- Your objective -
Below are the records; copy exactly the stretch from the line containing "Task: Click the Add Client to Sale button" through the line containing "Task: Toggle the layer selector button on map", both ends included, and nothing else.

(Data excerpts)
※ ※ ※

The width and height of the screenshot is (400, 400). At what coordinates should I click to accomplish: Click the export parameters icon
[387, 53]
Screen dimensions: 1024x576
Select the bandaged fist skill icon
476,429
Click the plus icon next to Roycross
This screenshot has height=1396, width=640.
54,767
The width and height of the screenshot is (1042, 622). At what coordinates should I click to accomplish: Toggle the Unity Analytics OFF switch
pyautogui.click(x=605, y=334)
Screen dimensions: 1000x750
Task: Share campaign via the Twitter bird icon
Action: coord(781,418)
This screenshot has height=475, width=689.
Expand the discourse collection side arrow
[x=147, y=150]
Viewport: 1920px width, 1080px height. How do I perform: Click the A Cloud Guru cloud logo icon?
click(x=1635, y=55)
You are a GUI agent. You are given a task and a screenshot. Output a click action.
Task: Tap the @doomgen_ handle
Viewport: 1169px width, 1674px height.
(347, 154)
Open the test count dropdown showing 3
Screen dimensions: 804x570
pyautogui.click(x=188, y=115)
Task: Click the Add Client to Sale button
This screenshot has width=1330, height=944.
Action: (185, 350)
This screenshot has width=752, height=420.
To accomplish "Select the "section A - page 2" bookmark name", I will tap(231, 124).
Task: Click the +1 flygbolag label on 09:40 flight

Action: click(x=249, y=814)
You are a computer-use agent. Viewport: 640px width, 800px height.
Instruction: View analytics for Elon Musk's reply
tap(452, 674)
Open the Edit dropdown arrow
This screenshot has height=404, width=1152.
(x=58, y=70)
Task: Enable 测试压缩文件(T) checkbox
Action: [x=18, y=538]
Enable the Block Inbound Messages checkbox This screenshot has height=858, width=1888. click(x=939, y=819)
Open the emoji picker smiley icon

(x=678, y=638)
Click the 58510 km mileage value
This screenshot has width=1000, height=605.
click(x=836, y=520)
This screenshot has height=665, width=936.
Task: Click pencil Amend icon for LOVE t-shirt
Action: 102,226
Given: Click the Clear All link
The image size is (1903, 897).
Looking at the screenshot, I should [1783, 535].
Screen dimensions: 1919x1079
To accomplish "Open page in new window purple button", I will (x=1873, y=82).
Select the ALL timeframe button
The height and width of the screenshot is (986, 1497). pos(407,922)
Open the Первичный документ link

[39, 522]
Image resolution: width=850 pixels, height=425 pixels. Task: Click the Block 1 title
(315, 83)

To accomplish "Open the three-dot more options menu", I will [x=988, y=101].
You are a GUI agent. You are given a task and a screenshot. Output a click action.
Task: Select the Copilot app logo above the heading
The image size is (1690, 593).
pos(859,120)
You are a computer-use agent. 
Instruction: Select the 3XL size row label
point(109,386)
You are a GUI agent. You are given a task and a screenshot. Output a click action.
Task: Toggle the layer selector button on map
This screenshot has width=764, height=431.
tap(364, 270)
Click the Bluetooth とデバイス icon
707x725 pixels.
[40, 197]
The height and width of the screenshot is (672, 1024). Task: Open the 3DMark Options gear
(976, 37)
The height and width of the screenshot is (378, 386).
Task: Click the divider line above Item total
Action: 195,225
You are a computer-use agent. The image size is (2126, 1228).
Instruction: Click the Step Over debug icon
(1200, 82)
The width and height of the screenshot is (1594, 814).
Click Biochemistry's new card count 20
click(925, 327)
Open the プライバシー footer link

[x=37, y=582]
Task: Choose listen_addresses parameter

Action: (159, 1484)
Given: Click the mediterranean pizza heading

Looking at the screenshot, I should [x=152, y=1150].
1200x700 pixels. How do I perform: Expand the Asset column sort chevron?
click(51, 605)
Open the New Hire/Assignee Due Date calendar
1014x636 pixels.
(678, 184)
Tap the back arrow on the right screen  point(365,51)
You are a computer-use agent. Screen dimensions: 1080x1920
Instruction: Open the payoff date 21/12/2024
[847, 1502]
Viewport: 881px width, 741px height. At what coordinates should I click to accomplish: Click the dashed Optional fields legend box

※ ※ ※

- Answer section -
Task: Click the Add Client to Sale button
This screenshot has width=1330, height=944.
Action: (185, 350)
This screenshot has width=752, height=420.
To accomplish "Select the "section A - page 2" bookmark name", I will tap(231, 124).
Task: Click the +1 flygbolag label on 09:40 flight

Action: click(x=249, y=814)
You are a computer-use agent. Viewport: 640px width, 800px height.
Instruction: View analytics for Elon Musk's reply
tap(452, 674)
Open the Edit dropdown arrow
This screenshot has height=404, width=1152.
(x=58, y=70)
Task: Enable 测试压缩文件(T) checkbox
Action: [x=18, y=538]
Enable the Block Inbound Messages checkbox This screenshot has height=858, width=1888. click(x=939, y=819)
Open the emoji picker smiley icon

(x=678, y=638)
Click the 58510 km mileage value
This screenshot has width=1000, height=605.
click(x=836, y=520)
This screenshot has height=665, width=936.
Task: Click pencil Amend icon for LOVE t-shirt
Action: 102,226
Given: Click the Clear All link
The image size is (1903, 897).
Looking at the screenshot, I should [1783, 535].
Screen dimensions: 1919x1079
To accomplish "Open page in new window purple button", I will (x=1873, y=82).
Select the ALL timeframe button
The height and width of the screenshot is (986, 1497). pos(407,922)
Open the Первичный документ link

[39, 522]
Image resolution: width=850 pixels, height=425 pixels. Task: Click the Block 1 title
(315, 83)

To accomplish "Open the three-dot more options menu", I will [x=988, y=101].
You are a GUI agent. You are given a task and a screenshot. Output a click action.
Task: Select the Copilot app logo above the heading
The image size is (1690, 593).
pos(859,120)
You are a computer-use agent. 
Instruction: Select the 3XL size row label
point(109,386)
You are a GUI agent. You are given a task and a screenshot. Output a click action.
Task: Toggle the layer selector button on map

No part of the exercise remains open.